Decisions would be reached about the new parks based on local support, the contribution to public access and the potential for the protection of wildlife.
The current national parks, Loch Lomond and the Trossachs and the Cairngorms, would also see their funding double under the plans, as well as the creation of regional parks.
Speaking ahead of a visit to Loch Lomond on Tuesday, Greens co-leader Patrick Harvie said: “A Scot invented the notion of a national park, so it’s shameful that we have so few here in Scotland, and those that we do have are in poor condition and under threat.
“Unlike the great American national parks, ours are not run for and by the people, but instead are dominated by grouse shooting and commercial developments that threaten vital wildlife habitats.

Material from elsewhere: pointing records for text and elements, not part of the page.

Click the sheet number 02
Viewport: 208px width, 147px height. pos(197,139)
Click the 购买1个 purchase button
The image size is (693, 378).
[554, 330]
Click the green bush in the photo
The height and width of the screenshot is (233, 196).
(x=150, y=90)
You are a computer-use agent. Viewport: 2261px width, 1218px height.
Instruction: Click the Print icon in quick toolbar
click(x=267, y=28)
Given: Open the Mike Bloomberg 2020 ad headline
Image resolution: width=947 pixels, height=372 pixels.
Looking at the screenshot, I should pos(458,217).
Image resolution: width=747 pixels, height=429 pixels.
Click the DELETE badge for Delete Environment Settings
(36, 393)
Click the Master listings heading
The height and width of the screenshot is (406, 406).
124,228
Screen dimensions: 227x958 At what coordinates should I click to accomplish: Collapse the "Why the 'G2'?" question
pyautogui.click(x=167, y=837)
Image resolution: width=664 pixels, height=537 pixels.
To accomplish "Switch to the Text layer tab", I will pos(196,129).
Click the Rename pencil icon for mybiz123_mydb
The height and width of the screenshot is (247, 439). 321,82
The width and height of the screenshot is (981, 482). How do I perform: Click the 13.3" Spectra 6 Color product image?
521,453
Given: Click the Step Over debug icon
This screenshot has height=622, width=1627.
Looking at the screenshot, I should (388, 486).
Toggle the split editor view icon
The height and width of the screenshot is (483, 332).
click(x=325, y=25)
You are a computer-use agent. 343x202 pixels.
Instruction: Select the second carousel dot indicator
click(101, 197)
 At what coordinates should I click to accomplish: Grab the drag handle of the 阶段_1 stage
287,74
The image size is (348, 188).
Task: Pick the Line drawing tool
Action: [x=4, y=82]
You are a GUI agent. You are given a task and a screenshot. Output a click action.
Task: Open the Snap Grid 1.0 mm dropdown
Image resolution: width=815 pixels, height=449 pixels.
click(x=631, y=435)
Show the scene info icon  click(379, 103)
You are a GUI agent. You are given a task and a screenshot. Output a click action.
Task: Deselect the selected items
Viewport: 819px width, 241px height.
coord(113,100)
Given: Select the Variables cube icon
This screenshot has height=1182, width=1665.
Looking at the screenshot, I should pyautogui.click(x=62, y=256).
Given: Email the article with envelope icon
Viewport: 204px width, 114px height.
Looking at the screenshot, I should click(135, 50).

“The Scottish Greens will renew our national and regional parks as part of our bold, co-ordinated efforts to restore nature and tackle the climate and nature emergencies.
“That means at least doubling the number of national parks and creating regional parks to restore our natural environment, boost tourism and create rural jobs.”
The party’s plans would also see the creation of a National Parks Service to support the management of parks across the country, while park authorities would be given more powers to grant subsidies within their boundaries to support land restoration.